Reactive scaling

With the use of a machine learning algorithm, predictive scaling is getting more accurate, but you have to deal with sudden traffic spikes, and depend upon reactive scaling. This unexpected traffic that may come could be even 10 times the regular traffic; this usually happens due to a sudden demand or, for example, due to a first attempt to run sales events, where we're not sure about the amount of incoming traffic.

Let's take an example where you are launching a flash deal on your e-commerce website. You will have a large amount of traffic on your home page, and from there, the user will go to the flash deal product-specific page. Some users may want to buy the product; therefore, they will go to the add to cart page.

In this scenario, each page will have a different traffic pattern, and you will need to understand your existing architecture and traffic patterns, along with an estimate of the desired traffic. You also need to understand the navigation path of the website. For example, the user has to log in to buy a product, which can lead to more traffic on the login page.

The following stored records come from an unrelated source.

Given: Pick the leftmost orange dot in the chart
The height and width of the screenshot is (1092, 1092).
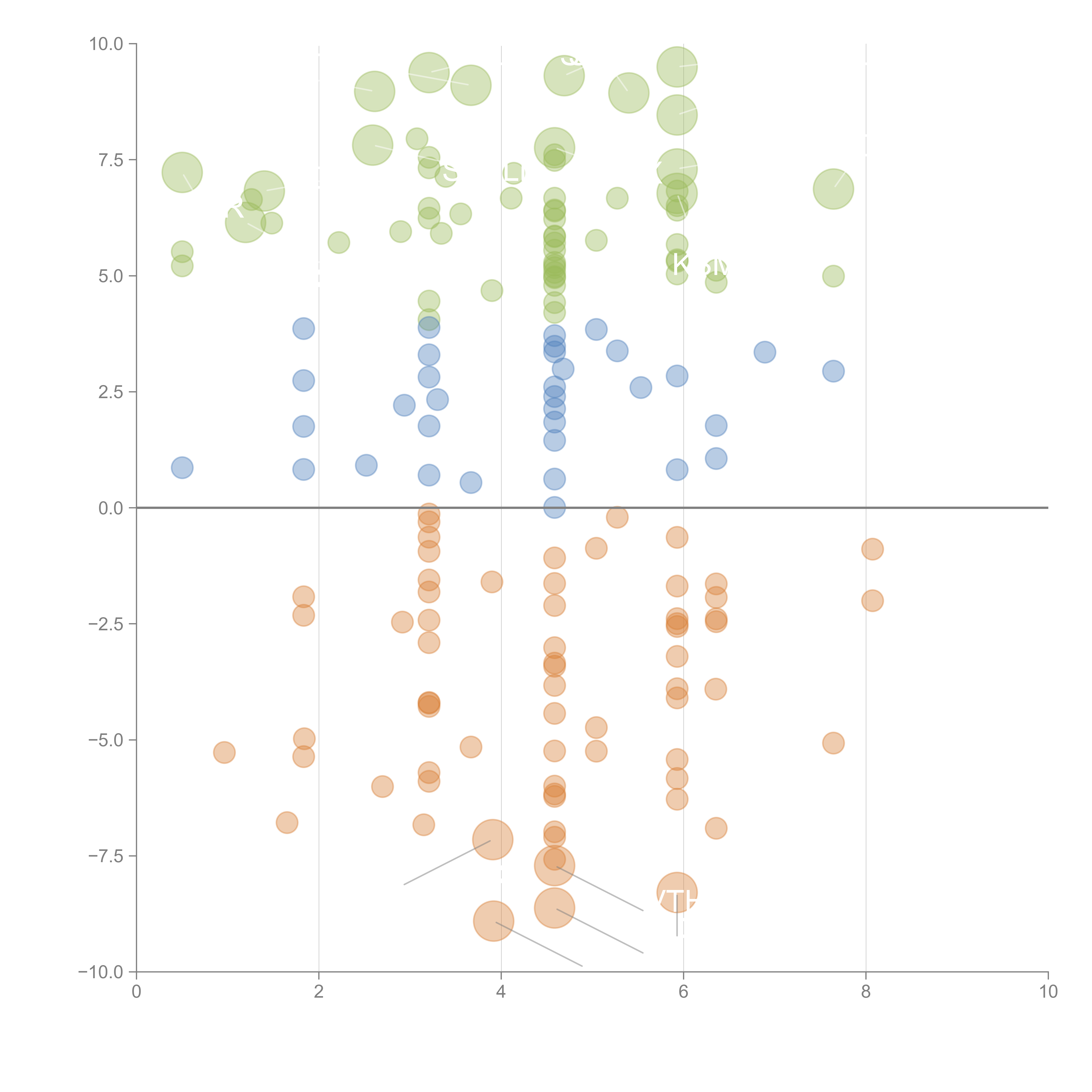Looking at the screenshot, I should coord(224,752).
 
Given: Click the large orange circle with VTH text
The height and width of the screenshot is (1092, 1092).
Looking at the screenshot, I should coord(677,892).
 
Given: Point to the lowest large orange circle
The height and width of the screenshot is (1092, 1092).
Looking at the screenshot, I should coord(493,921).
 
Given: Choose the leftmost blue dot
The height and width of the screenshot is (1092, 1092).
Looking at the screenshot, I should coord(182,467).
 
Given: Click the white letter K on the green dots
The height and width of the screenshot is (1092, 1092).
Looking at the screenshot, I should coord(681,264).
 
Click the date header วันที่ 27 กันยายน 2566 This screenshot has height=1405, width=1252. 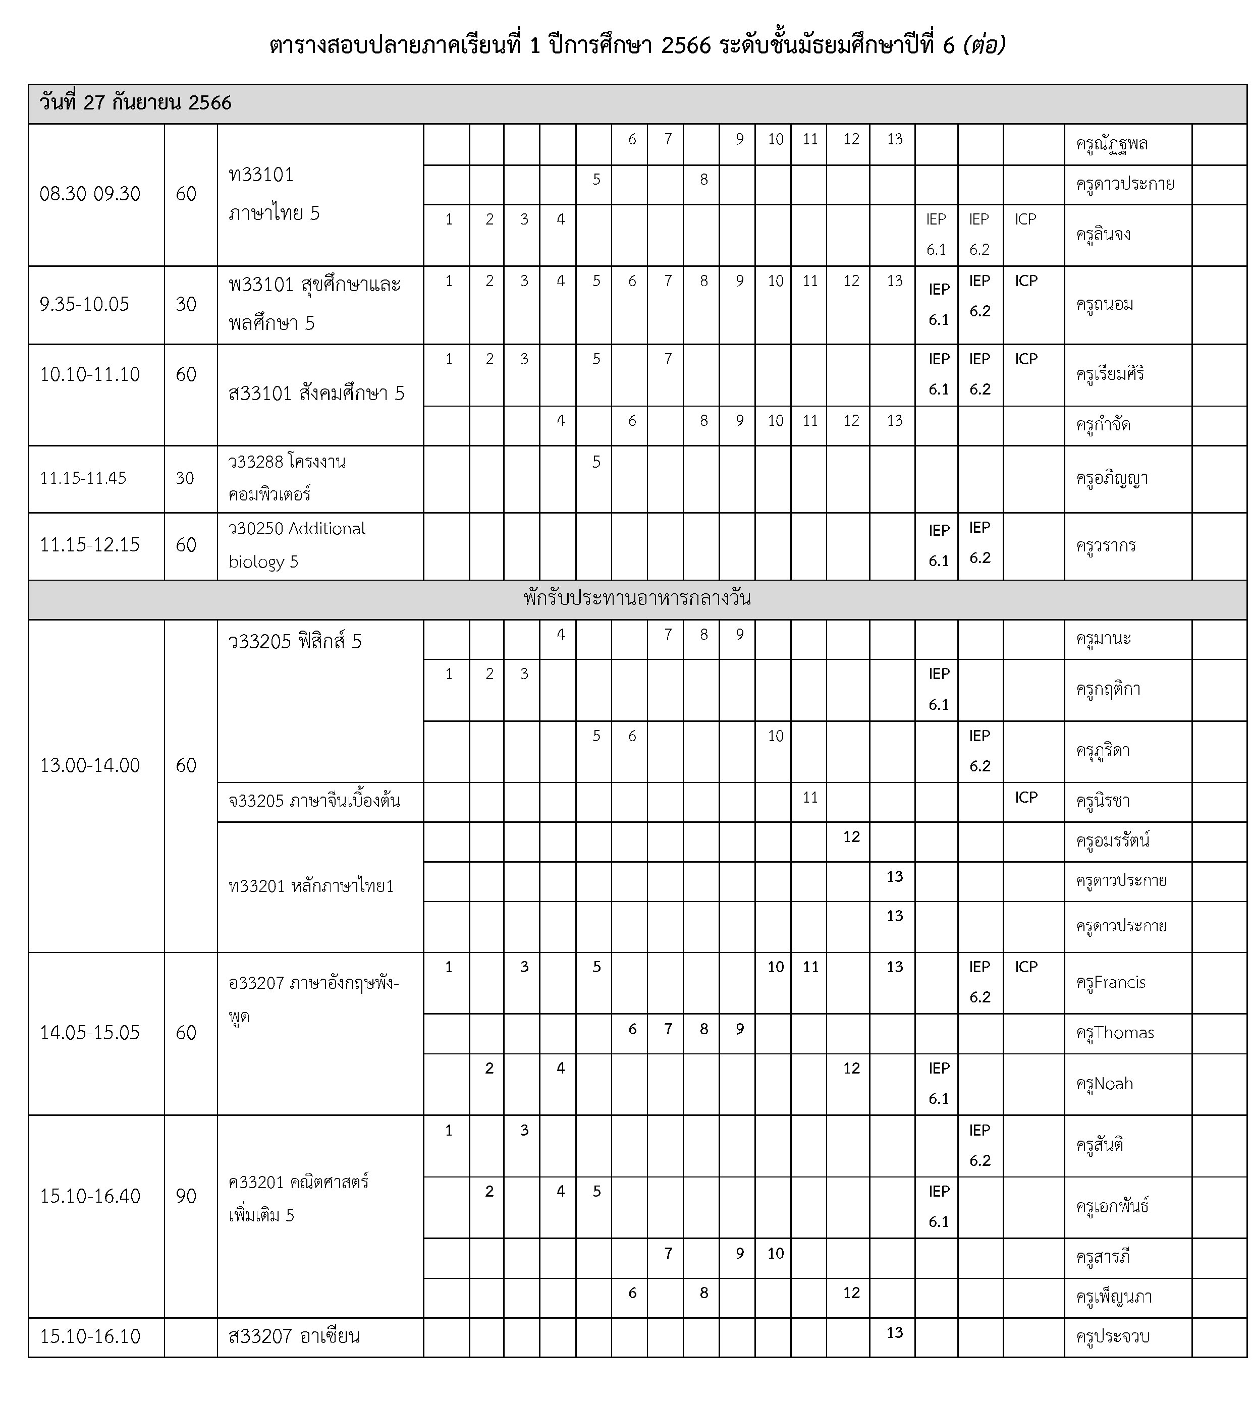[x=136, y=103]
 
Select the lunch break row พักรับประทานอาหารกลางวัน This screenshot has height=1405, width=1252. [x=636, y=598]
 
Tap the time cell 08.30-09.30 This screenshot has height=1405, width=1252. [x=90, y=194]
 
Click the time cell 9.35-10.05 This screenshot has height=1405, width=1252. [x=85, y=304]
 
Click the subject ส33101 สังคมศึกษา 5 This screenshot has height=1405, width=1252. [x=316, y=394]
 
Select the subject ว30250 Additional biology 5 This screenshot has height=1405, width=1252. [x=297, y=545]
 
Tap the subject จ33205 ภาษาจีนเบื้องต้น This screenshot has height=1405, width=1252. [x=314, y=801]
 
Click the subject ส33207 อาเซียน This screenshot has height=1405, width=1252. [x=294, y=1336]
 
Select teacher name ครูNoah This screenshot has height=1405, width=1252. [x=1104, y=1083]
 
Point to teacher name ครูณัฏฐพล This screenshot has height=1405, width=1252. [x=1112, y=144]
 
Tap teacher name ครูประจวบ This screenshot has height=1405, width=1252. [x=1112, y=1337]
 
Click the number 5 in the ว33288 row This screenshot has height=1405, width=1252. [x=596, y=462]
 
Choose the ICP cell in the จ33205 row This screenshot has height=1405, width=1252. [x=1026, y=797]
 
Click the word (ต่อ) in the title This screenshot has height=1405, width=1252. [x=985, y=45]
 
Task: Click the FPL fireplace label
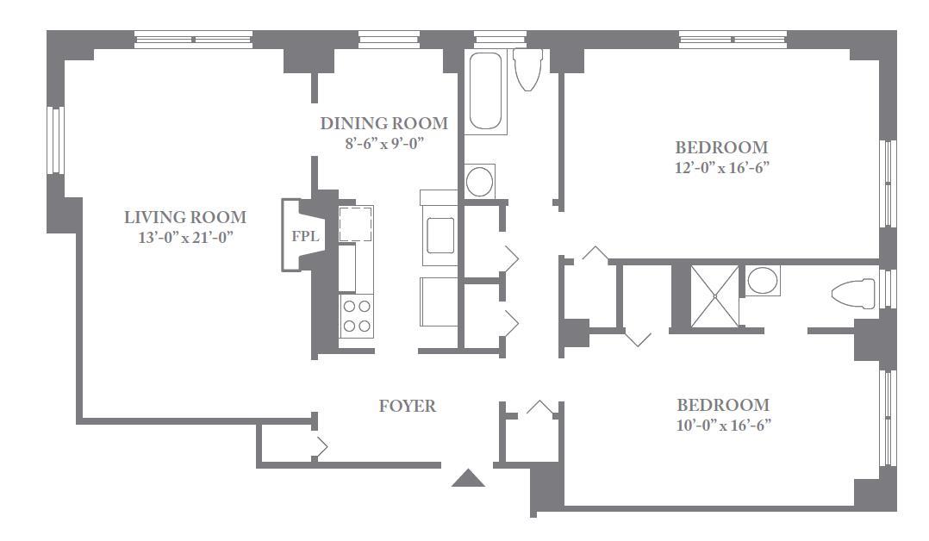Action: point(305,236)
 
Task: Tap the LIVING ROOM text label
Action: point(184,217)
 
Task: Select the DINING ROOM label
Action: point(384,123)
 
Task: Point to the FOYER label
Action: point(408,406)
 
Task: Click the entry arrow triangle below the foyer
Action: point(468,478)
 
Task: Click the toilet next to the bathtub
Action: point(528,69)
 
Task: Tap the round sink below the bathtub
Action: point(479,181)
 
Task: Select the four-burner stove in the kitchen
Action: point(357,316)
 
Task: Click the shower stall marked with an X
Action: point(714,295)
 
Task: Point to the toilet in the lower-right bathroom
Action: point(853,294)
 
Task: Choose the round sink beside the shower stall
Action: point(763,281)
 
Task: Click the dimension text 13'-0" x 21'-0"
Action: point(185,238)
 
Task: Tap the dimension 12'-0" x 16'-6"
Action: point(721,168)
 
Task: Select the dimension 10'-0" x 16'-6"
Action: point(723,426)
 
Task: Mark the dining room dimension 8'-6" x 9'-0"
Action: point(385,143)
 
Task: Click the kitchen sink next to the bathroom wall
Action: point(439,235)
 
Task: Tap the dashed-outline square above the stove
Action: point(355,223)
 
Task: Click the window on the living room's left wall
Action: point(55,140)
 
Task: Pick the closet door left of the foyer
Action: point(320,447)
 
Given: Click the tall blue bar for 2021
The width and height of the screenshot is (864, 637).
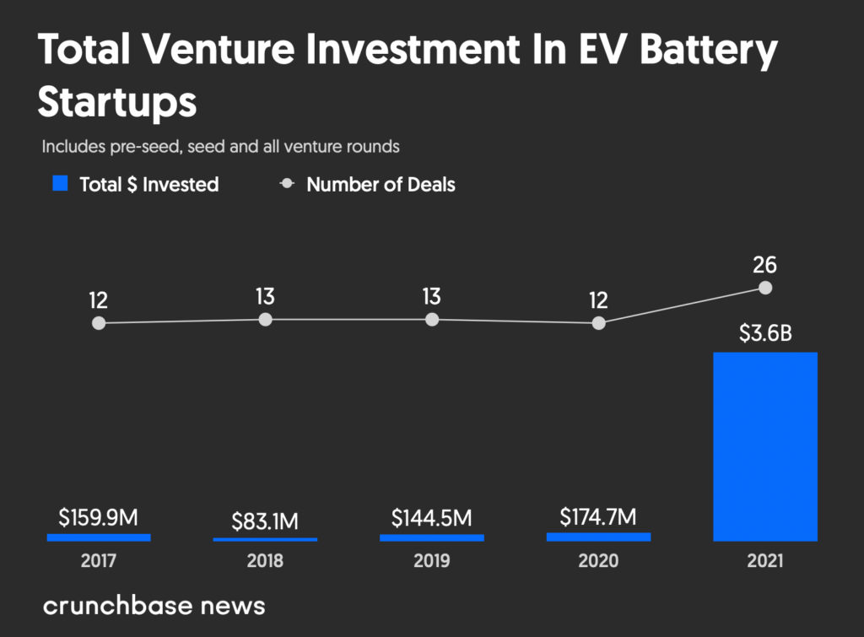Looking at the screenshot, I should coord(765,446).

In order to plan for the scaling of your server resources for traffic handling, you need to determine the following patterns:

  • Determine web pages, which are read-only and can be cached.
  • Which user queries need just to read that data, rather than write or update anything in the database?
  • Does a user query frequently, requesting the same or repeated data, such as their own user profile?

Once you understand these patterns, you can plan to offload your architecture in order to handle excessive traffic. To offload your web-layer traffic, you can move static content, such as images and videos, to content distribution networks from your web server. You will learn more about the Cache Distribution pattern in Chapter 6, Solution Architecture Design Patterns.

At the server fleet level, you need to use a load balancer in order to distribute traffic, and you need to use auto-scaling to increase or shrink several servers in order to apply horizontal scaling. To reduce the database load, use the right database for the right need—a NoSQL database to store user sessions and review comments, a relational database for the transaction, and apply caching to store frequent queries.

In this section, you learned about the scaling patterns and methods that are used to handle the scaling needs of your application in the form of predictive scaling and reactive scaling. In Chapter 6, Solution Architecture Design Patterns, you will learn about the details of the different types of design patterns, and how to apply them in order to be able to scale your architecture.